Si très souvent, petite fille et adolescente, j'ai été amoureuse, j'ai eu des coups de coeurs, c'est il y a une dizaine d'années que j'ai pu dire que j'aimais quelqu'un. Au sens, pas seulement pour la cristallisation, les palpitations, l'occupation de mon cerveau et ce que ça peut nous renvoyer de positif, ces jolis états.

P., je l'aimais au-delà de ça, profondément pour ce qu'il était et en dépit du fait que ça ne me faisait pas le moindre bien.

Il faut croire, et quand je vois la femme qu'il a épousée, je le crois volontiers, que je n'étais vraiment pas faite pour qu'une histoire d'amour amoureux et partagé naisse de notre rencontre, en tout cas c'est ce dont il était persuadé. Notamment (mais pas seulement) parce qu'il était aussi mon meilleur ami.

Je crois, le pire de tout, que mon tempérament romanesque s'accomodait de cette situation douloureuse.

Bref, P. a fini par partir à l'étranger et en un claquement de doigts, j'ai perdu l'homme que j'aimais et mon meilleur ami. Ca fait beaucoup.

J'ai fait trois fois le voyage, entrepris d'apprendre l'hermétique langue locale (j'en connais dix mots, quand même), fait quelques démarches auprès du consulat pour voir quelles pistes explorer pour partir là-bas. Il disait : "Si tu le fais, ça me fera plaisir, mais ne le fais pas pour moi".

La dernière fois que j'y suis allée, j'ai rencontré celle qui est aujourd'hui sa femme. J'étais tellement aterrée par son choix que j'ai dû passer le séjour avec la machoire posée sur les genoux. Je suis repartie, avec en cadeau le double des clés de son appart dans la poche de mon jean (moi non plus, je n'ai jamais compris).

Je ne suis pas revenue. Et quand il m'a annoncé qu'il se fiancait, je me suis fâchée, il s'est fâché, et on s'est perdus de vue pendant des années.

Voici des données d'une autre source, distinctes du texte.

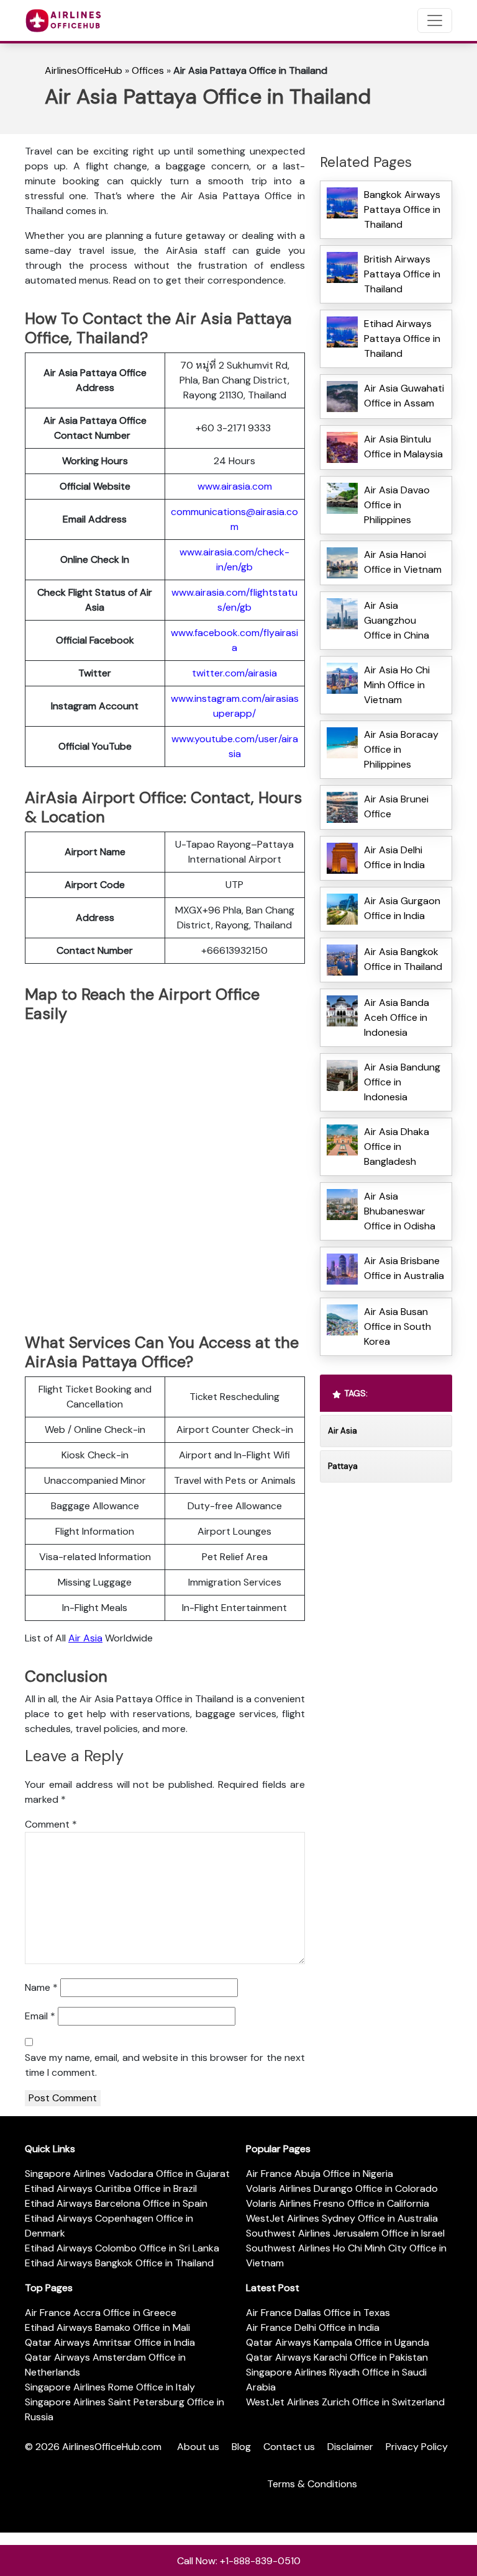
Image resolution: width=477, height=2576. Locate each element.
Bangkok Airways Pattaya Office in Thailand (402, 209)
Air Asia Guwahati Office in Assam (404, 396)
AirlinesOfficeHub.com (111, 2446)
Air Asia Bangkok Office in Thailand (403, 959)
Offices (148, 70)
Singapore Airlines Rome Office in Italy (110, 2387)
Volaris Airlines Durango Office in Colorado (342, 2188)
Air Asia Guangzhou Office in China (396, 620)
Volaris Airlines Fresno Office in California (337, 2203)
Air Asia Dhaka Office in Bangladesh (396, 1146)
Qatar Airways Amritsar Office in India (110, 2342)
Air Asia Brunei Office (396, 806)
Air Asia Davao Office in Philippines (397, 504)
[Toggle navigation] (434, 20)
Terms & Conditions (312, 2483)
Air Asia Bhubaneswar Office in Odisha (399, 1211)
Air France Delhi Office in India (312, 2327)
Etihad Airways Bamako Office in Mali (107, 2327)
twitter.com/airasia (234, 673)
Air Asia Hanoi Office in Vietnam (403, 562)
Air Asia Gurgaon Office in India (402, 908)
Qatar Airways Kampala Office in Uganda (337, 2342)
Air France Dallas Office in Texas (318, 2312)
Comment (51, 1824)
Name (41, 1987)
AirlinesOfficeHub (83, 70)
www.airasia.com (235, 486)
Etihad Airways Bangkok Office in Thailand (119, 2262)
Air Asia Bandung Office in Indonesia (402, 1082)
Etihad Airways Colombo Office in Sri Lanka (122, 2248)
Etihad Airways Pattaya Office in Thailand (402, 338)
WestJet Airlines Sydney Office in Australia (342, 2218)
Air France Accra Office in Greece (100, 2312)
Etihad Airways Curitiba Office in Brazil (111, 2188)
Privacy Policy (417, 2446)
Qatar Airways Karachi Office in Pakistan (337, 2357)
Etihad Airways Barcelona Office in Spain (116, 2203)
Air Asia (85, 1638)
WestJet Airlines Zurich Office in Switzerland (345, 2401)
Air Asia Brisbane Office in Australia (404, 1268)
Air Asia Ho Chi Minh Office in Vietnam (397, 684)
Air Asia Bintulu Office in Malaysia (403, 446)
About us (198, 2446)
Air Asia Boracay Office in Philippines (401, 749)
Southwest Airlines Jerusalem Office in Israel (345, 2233)
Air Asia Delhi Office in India (394, 857)
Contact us (289, 2446)
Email (40, 2015)
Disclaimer (350, 2446)
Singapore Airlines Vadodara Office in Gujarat (127, 2173)
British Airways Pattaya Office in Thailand (402, 274)
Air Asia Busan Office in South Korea (397, 1326)
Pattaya (343, 1466)
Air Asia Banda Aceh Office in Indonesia (396, 1017)
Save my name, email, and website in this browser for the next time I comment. (165, 2065)
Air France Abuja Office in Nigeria (319, 2173)
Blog (241, 2446)
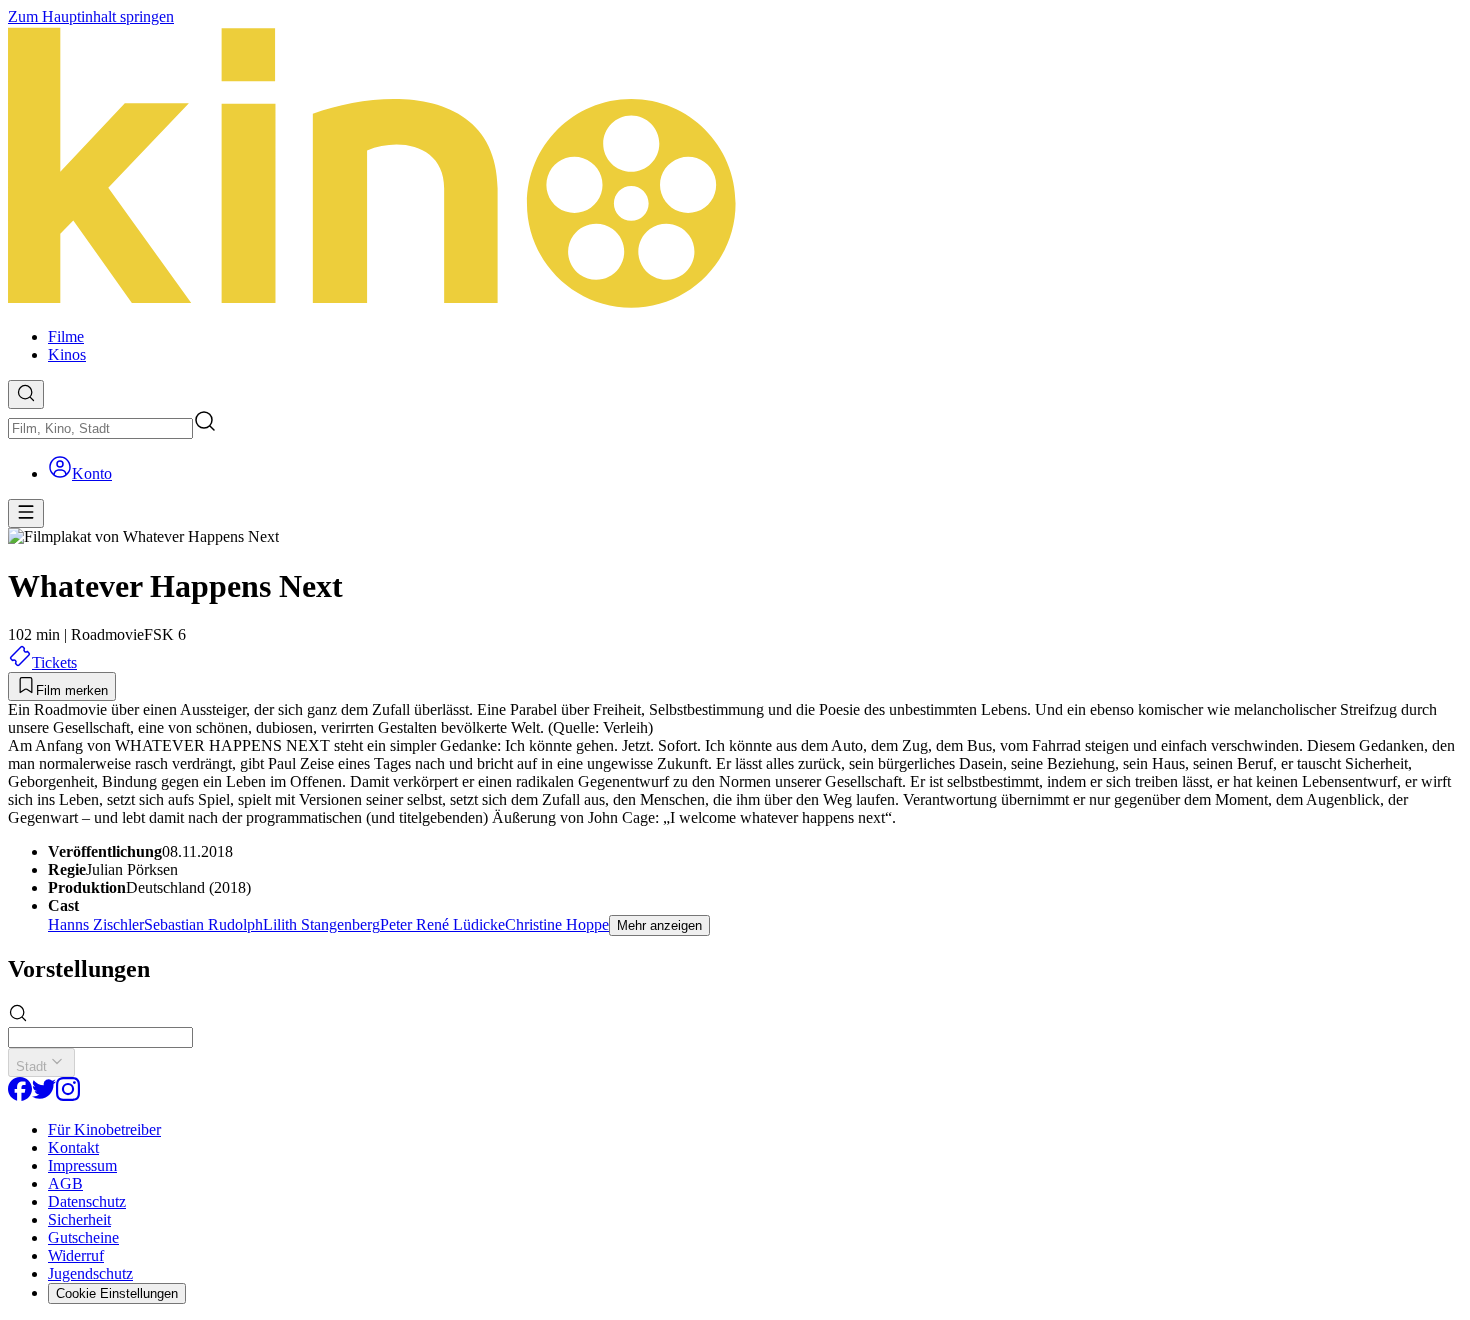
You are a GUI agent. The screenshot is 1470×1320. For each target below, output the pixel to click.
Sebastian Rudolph (203, 924)
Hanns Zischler (96, 924)
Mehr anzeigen (659, 925)
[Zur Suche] (26, 394)
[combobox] (100, 428)
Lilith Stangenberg (321, 924)
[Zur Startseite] (735, 169)
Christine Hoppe (557, 924)
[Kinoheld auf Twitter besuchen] (44, 1095)
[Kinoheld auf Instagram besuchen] (68, 1095)
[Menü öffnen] (26, 513)
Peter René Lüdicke (442, 924)
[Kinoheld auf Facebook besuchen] (20, 1095)
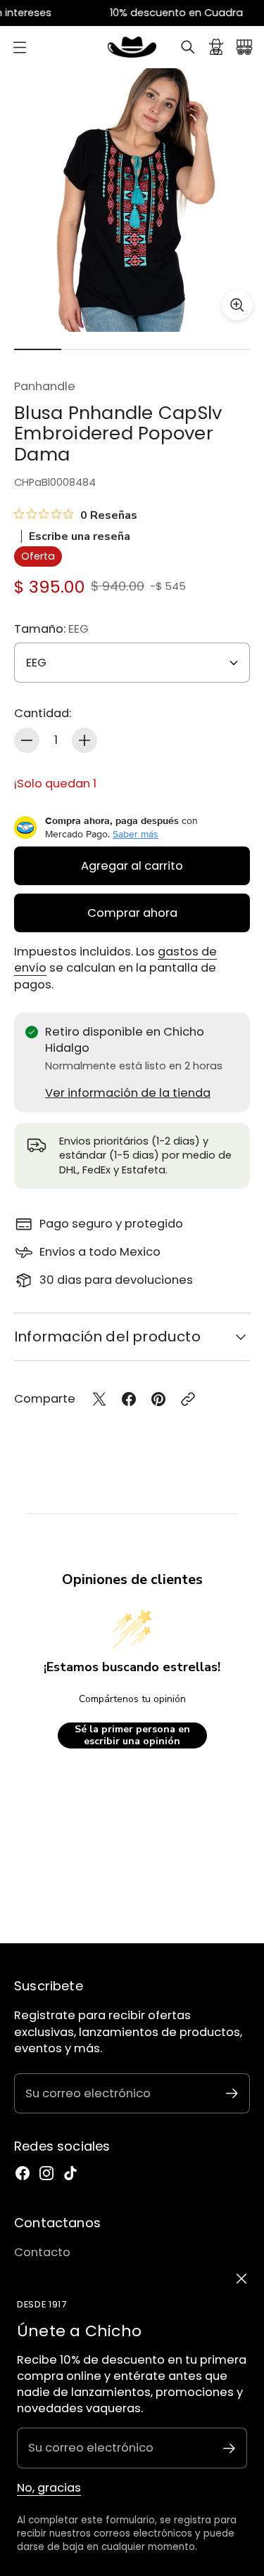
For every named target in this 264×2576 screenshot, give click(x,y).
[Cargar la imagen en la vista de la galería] (237, 305)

C'était aussi l'époque de la fin des études et des premiers boulots, je vivais en bande, avec des sortes de cercles concentriques (les amies du premier cercle, les bons potes, les copains, les connaissances, les copains des copains des copains...) et je crois que je suis devenue tellement folle de douleur que tout ça a volé en éclat.

De tout ce qui était mon monde, ne restait que mes amies O. et A. et la sensation de vivre dans une chanson énervée d'Alanis Morissette.

Pendant cinq ans, les cinq années qui m'ont séparée de la rencontre "en vrai" avec L'Amoureux, je me suis appliquée à piétiner tout ce qui pouvait ressembler à de l'amour. Seules mes amis pouvaient m'approcher un peu pour de vrai. Et encore. Ou encore, je (me) faisais croire que je tombais amoureuses de types impossibles, avec qui vraiment, ça ne pouvait pas marcher, couru d'avance. Sans doute histoire de pouvoir entretenir la colère et me dire qu'ils étaient tous pareils.

Je brodais sur le thème de l'amour malheureux, et quand il n'y en avait pas assez dans la réalité, je m'arrangeais pour provoquer de quoi en passer une nouvelle couche.

Et au bout de ces cinq années, j'avais mis un couvercle au dessus de mon volcan intérieur. J'avais une armure assez efficace pour ne laisser passer, en gros, que ce que j'avais décidé. Et je regardais le couvercle agité par les crachottis du volcan en me disant que plus jamais, vraiment plus jamais, je ne me mettrais en danger à cause de quelqu'un d'autre.